_WORK ITEM_: Reproduce exactly the lines below from the one containing "You are a computer-use" through the one containing "Share the response via upload arrow icon", including both, and nothing else.

_DATA LISTING_:
════

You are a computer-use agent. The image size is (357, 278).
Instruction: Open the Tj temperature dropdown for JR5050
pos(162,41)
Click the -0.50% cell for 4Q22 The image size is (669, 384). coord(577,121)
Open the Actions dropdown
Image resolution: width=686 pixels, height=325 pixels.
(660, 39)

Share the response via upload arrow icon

════

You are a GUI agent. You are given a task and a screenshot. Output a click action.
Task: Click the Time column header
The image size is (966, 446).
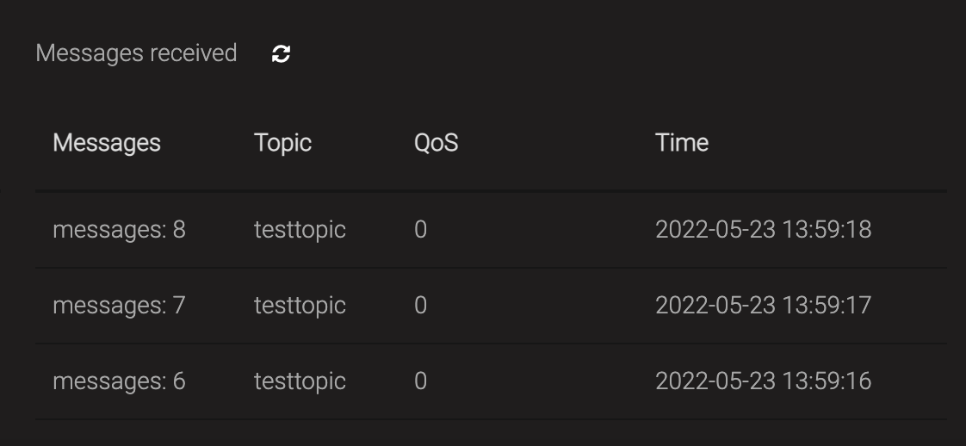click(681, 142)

════

_COMPLETED EXERCISE_:
You are a computer-use agent. The image size is (357, 278).
Instruction: Open the Tj temperature dropdown for JR5050
pos(162,41)
Click the -0.50% cell for 4Q22 The image size is (669, 384). coord(577,121)
Open the Actions dropdown
Image resolution: width=686 pixels, height=325 pixels.
(660, 39)

Share the response via upload arrow icon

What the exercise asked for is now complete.